10.嫉妬
それからというもの、マルティナのフィリップ王子に対する執念というか執着は凄まじく、来る日も来る日も相変わらず王子に纏わりついていた。
さすがに経営科の教室に居座ることはあの日以来無くなったが、短い休憩時間の間でさえも訪ねて来るようになっていた。
そして日に日にフィリップ王子の機嫌が悪くなっていくのが分かった。ただ、気付いているのは私とローランだけだろう。今日もまたローランと目線だけで会話をする。王子も災難だ。
王子の機嫌が悪くなるのと比例して、カールの機嫌も悪化していっていた。いや、カールだけではない。気付けば料理人のベンやブルーノ先生、そしていつの間にか乱入していたブルーノ先生の息子であるエリアスまでもが、嫉妬の目でフィリップ王子を睨んでいた。
エリアスは親の背中を見て育ったせいか、指導科に所属している。簡単に言うと、教職員を育成する学科だ。人を指導する立場になるため、ある程度の知識が必要となるので平民の中でも割と裕福な家庭か、高位から低位までの幅広い貴族が学んでいる。
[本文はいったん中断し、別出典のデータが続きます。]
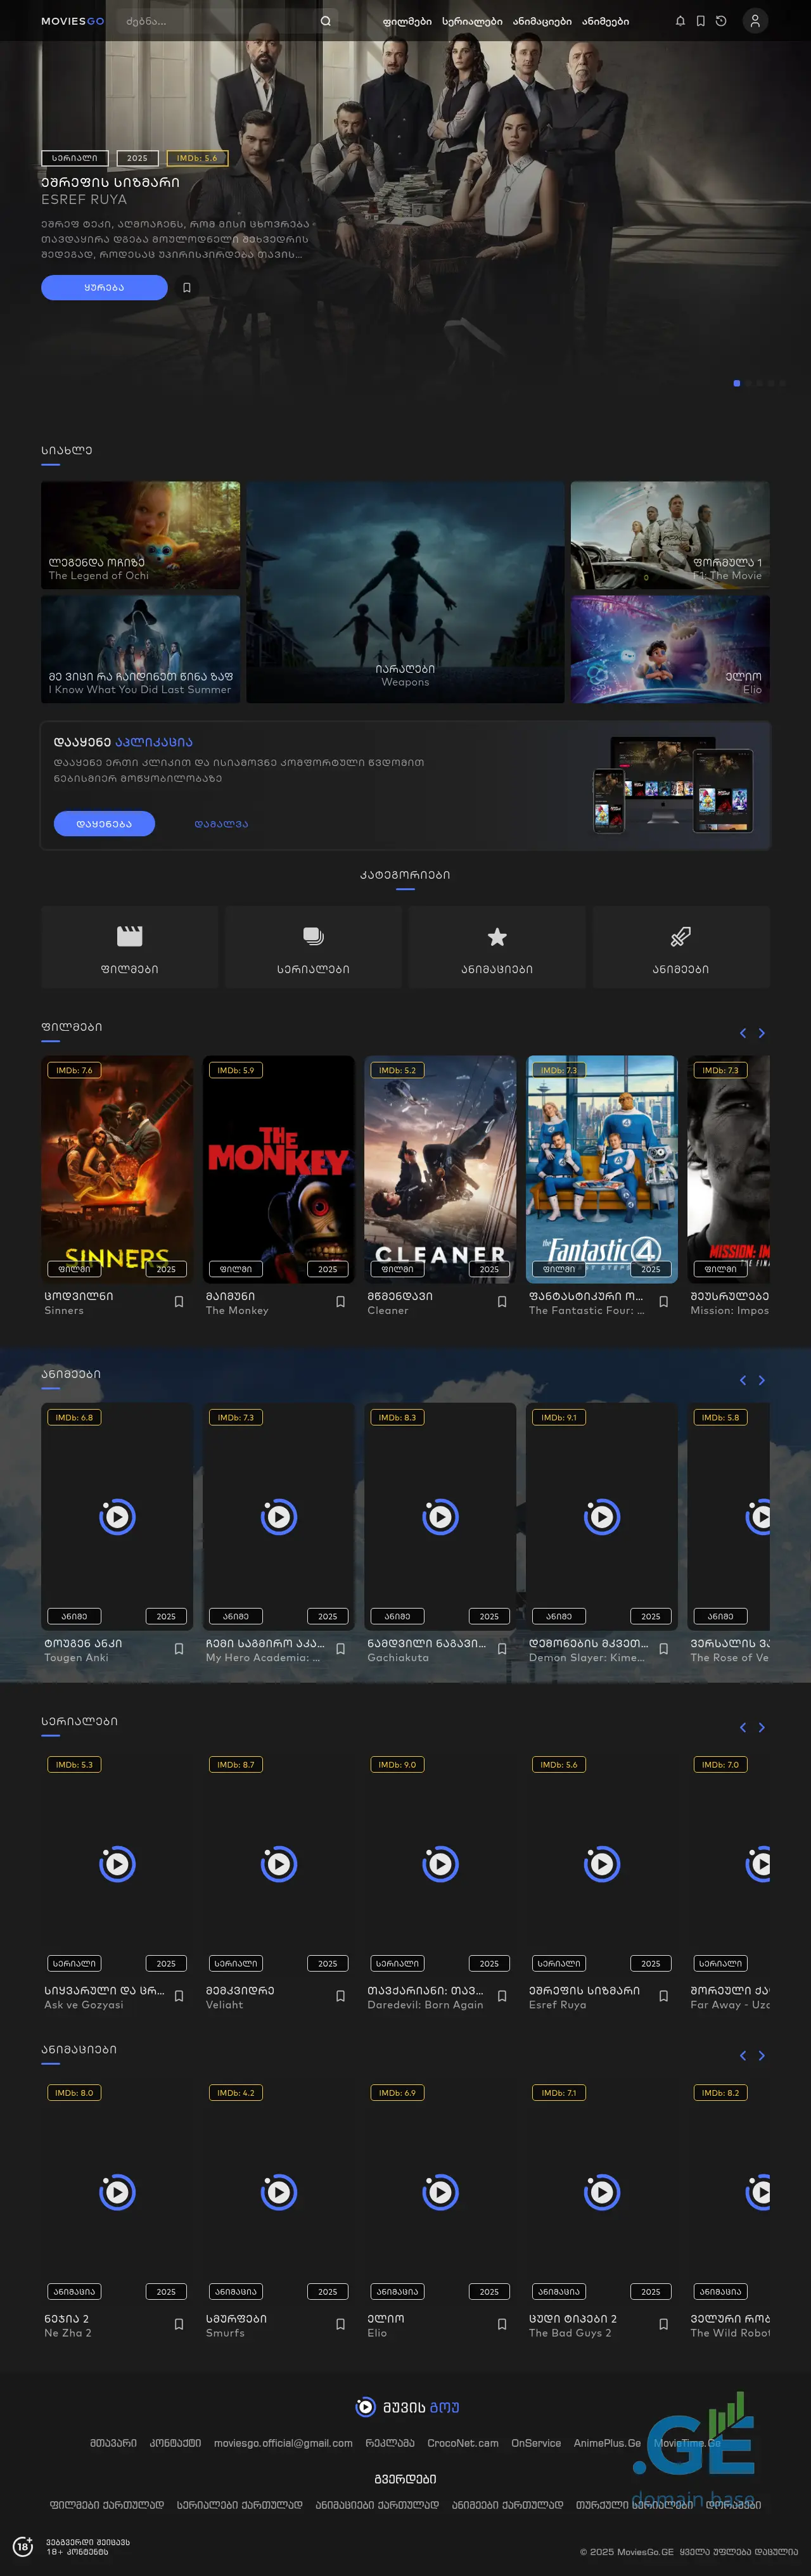Toggle bookmark for The Monkey
Screen dimensions: 811x2576
pyautogui.click(x=340, y=1301)
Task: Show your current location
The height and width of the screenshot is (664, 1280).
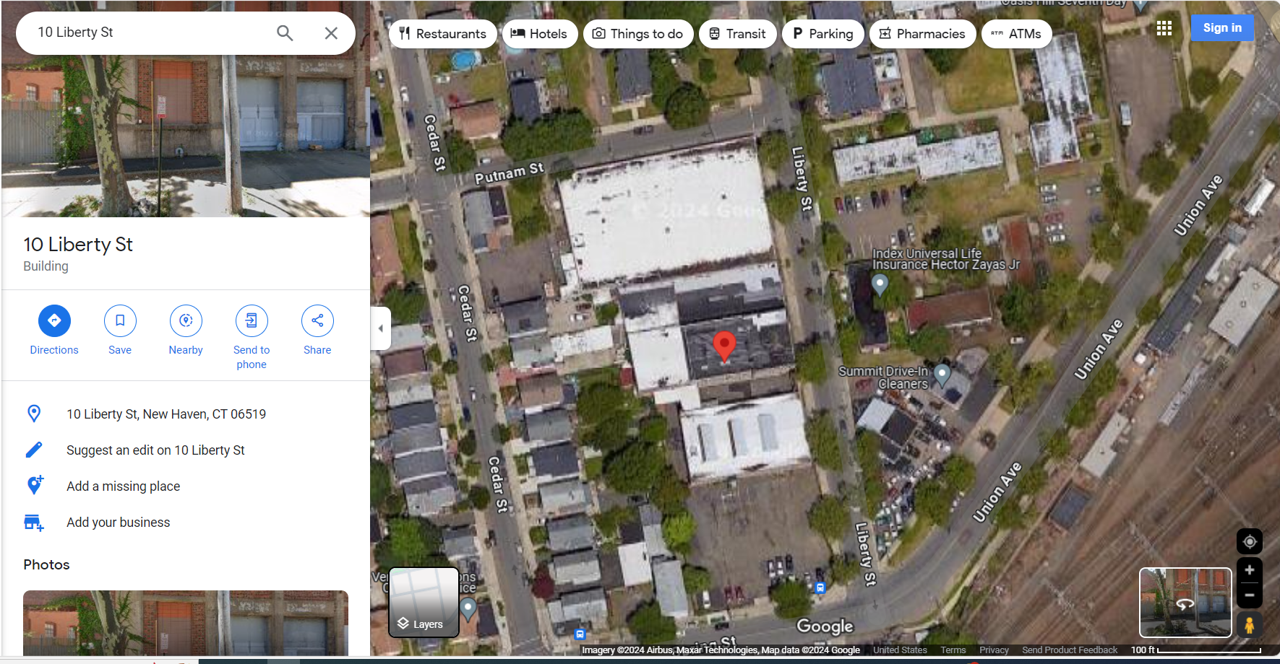Action: click(x=1249, y=542)
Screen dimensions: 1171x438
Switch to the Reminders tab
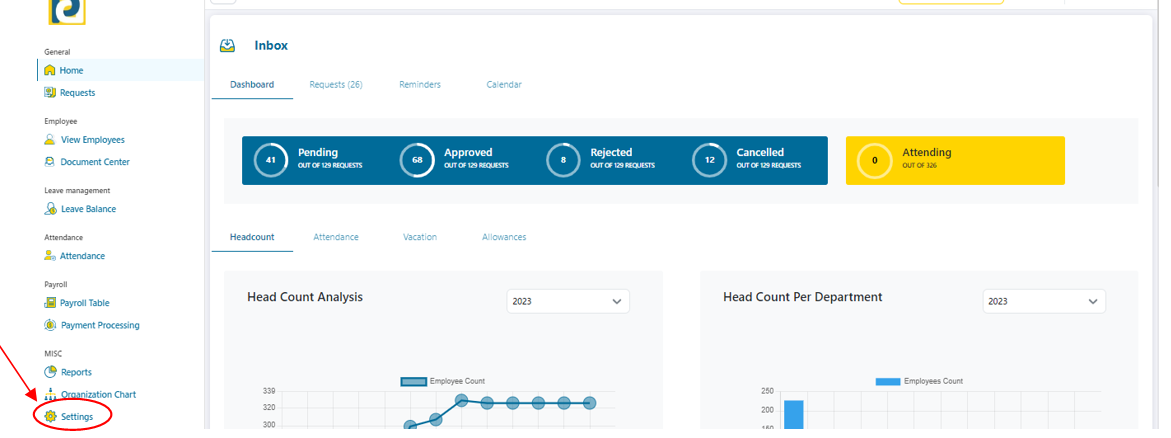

経営科とは多少なりとも関わることがあるのだが、一般科とは関わりのない学科のエリアスがマルティナに夢中になっているのは、やはり親の影響があるのだろうか。優秀だと聞いていたのだが…今のエリアスを見る限りでは優秀さの片鱗は見えない。それを言うとカールも同じだが。
「少し離れてもらえないだろうか」
少しだけ苛ついたような声音で王子はマルティナに向かって言った。
「そんな!こんなにフィリップ様をお慕いしているのに…」
「こんなに優しくて可愛いマルティナに何てことを言うんだ!」
耐えきれなくなったのだろう。カールが参戦してきた。
「そうです!王子とはいえ、マルティナ様に向かって酷すぎます」
エリアスだ。その後、残りのベンとブルーノ先生までごちゃごちゃと口を出してきたので、私はちょっとだけうんざりしていた。
いや、もっとうんざりしていたのは王子だろう。しかし反論もせずに静かに聞いて……正確にはキレていた。だが素晴らしい王族教育。決して態度には出さず冷たい笑みを浮かべたまま、ぐっと力強くマルティナの手を除けて私の方へ向かってきた。
長らく一緒に時間を過ごしているが、こんな王子は見たことがない。そんな王子がローランへ鋭い視線を送った気がしたが、あまりにも一瞬のことだったので見間違いかもしれない。ただ、ローランはいつもよりもほんの少しだけ強ばった顔をしていた気がした。
王子はらしくなく私の手をパッと取ると、そのまま教室から連れ出そうとした。
「レベッカ!」
そんな私をマルティナが呼び止める。さすがに無視するわけにはいかず、王子に「ごめんなさい、少しお待ちいただいても?」と断りをいれる。
こちらへ向かって来るマルティナを王子からは少し離した方が良いと思い、私自らマルティナの方へ近づく。すると、とても鋭い目つきで私を睨み
「今に見てなさいよ」
と、低い声で呟いた。
おそらく私しか聞こえていなかっただろう。その恐ろしい声に私は小さく身震いをしながら、踵を返して教室内に残っていたカールの元へ向かうマルティナをただ見つめるだけだった。
思わぬことに立ち竦んで動けなかった私に気付いた王子は、わざわざ私を迎えに来て教室から連れ出してくれた。私が出ていくのと同時にサーラが教室内へ入って行くのを見かけた。目が合うと何故か睨まれたような気がした。私は何だかとても嫌な予感がしたのだった。